Wilde (1997) – luci e ombre del grande autore

di Renata Morbidelli

Recentemente, su Cielo, per la serie di film “It’s my life“, dedicata ai personaggi che, nel bene e nel male, hanno lasciato un segno nella Storia, è andato in onda Wilde. La pellicola del ’97 narra i tratti salienti della vita del famoso scrittore e drammaturgo britannico che ha fatto discutere la società benpensante dell’epoca.
All’inizio delle vicende, troviamo Wilde (Stephen Fry), appena tornato dagli Stati Uniti che, dopo aver conosciuto la bella Constance Lloyd, se ne innamora e la sposaBen presto da lei ha due figli maschi. Un giorno la moglie invita a casa loro Robbie Ross (Michael Sheen). Con il giovane canadese ha le sue prime esperienze omosessuali. In seguito incontra John Gray (Ioan Gruffud) che, oltre a ispirarlo per la stesura del suo romanzo “Il ritratto di Dorian Gray“, entra nel novero delle sue giovani conquiste.
Durante la Prima della sua commedia “Il ventaglio di Lady Windermere”, Wilde conosce Lord Alfred Douglas (Jude Law) che sarà, contemporaneamente, l’amore della sua vita e la sua rovina. Testardo e ribelle, deciso più che mai ad andare contro la volontà del padre, il giovane non esita a usare lo scrittore, sebbene sia legato a lui da un profondo affetto, per combattere la sua personale battaglia contro un genitore troppo severo e conservatore. Isterico e lunatico, Lord Alfred (Bosie), si prende la libertà di lasciare e riprendere Oscar, che ne è perdutamente innamorato, come più gli fa comodo. Nel frattempo, la Londra “bene” vede decisamente di cattivo occhio la relazione tra i due uomini e, a causa della notevole differenza d’età tra Wilde e il suo compagno, cresce l’opinione comune che sia stato lo scrittore a traviare il ragazzo. Ciò che prima era considerato come segno di una stravagante genialità dell’autore, sarà usato contro di lui, a dimostrazione del suo comportamento dissoluto, durante il processo che gli costerà la condanna a due anni ai lavori forzati.
Oltre a Bosie e ai suoi giovani amici, Oscar potrà sempre e comunque contare sull’appoggio della moglie Constance. La donna, infatti, nonostante abbia compreso tutto da tempo, e nonostante le venga consigliato di divorziare da lui più di una volta, sceglie di restargli accanto fino a che, consumata dalla malattia, non giungerà alla fine dei suoi giorni.
Scontata per intero la pena, fortemente debilitato nel fisico, Wilde esce dal carcere e, nonostante abbia promesso alla moglie di non vedere più il giovane Bosie, dopo la scomparsa della donna, decide di incontrarlo nuovamente. Le ultime scene della pellicola ci mostrano i due uomini che si riabbracciano affettuosamente.
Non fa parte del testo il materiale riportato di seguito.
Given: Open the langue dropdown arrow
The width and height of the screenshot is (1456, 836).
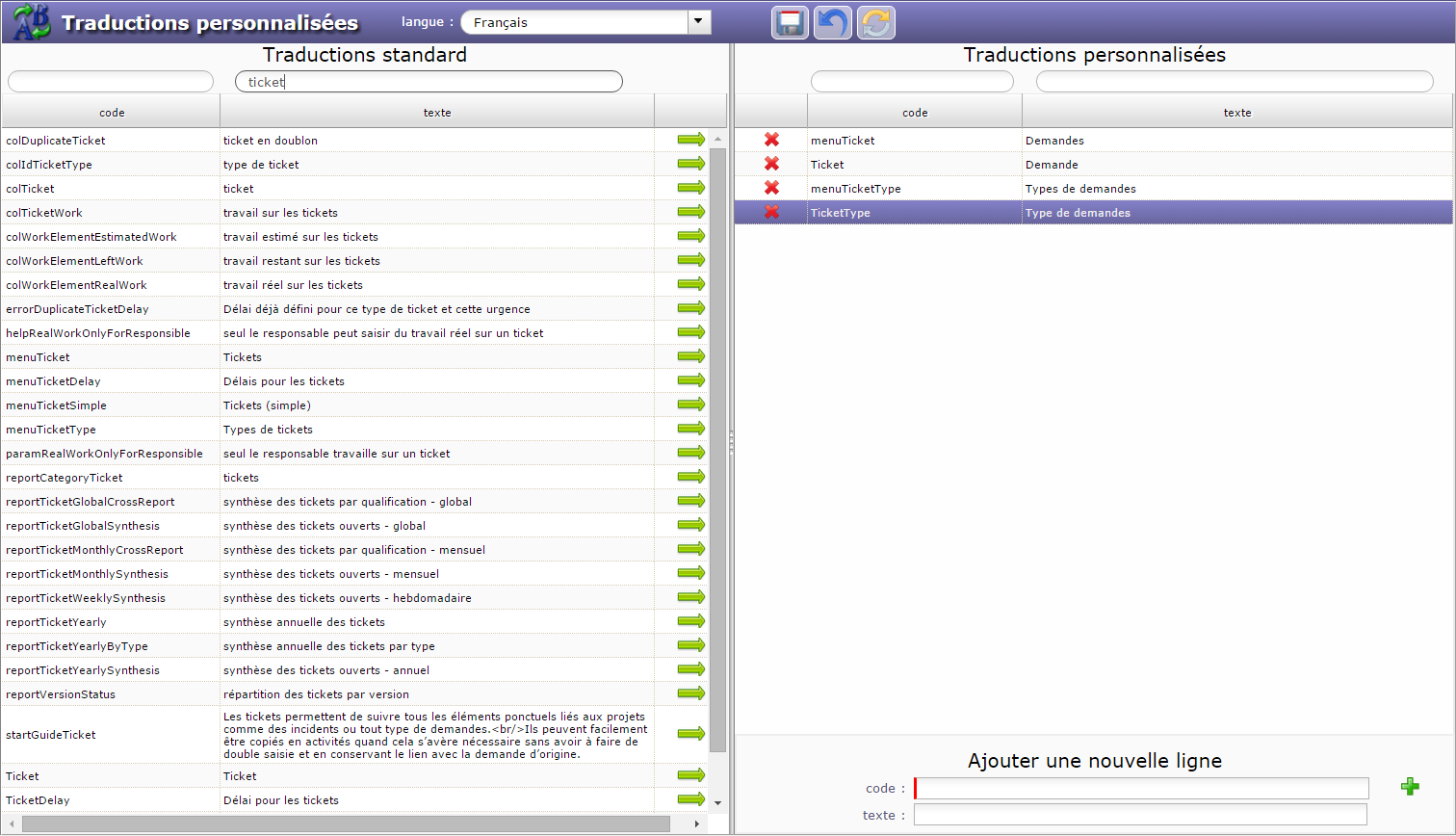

In questo film, a mio parere, grazie alla bravura dello sceneggiatore, del regista e degli attori (quasi tutti britannici) i vari personaggi, a partire da Wilde, vengono caratterizzati in maniera magistrale. L’ironia e la genialità dello scrittore, qualità che lo hanno reso noto in tutto il mondo, traspaiono, oltre che nel tono delle battute, anche dall’espressività e dalla gestualità del suo interprete. Allo stesso modo Jude Law è riuscito a calarsi perfettamente nel ruolo del giovane rampollo di buona famiglia, ricco e viziato, ma anche estremamente fragile e volubile.

Grazie alla sua bravura, è riuscito a rendere il suo personaggio odioso e adorabile nello stesso tempo. Nulla è lasciato al caso. Ogni particolare, come in una delle opere di Wilde, è descritto e rappresentato con estrema cura: l’ambiente frivolo e lussurioso della società decadente britannica; il mondo fatto di pettegolezzi e di buone maniere tipico dell’epoca e, perfettamente al centro, Wilde, perennemente in bilico tra i due volti della realtà di cui lui è attore e spettatore.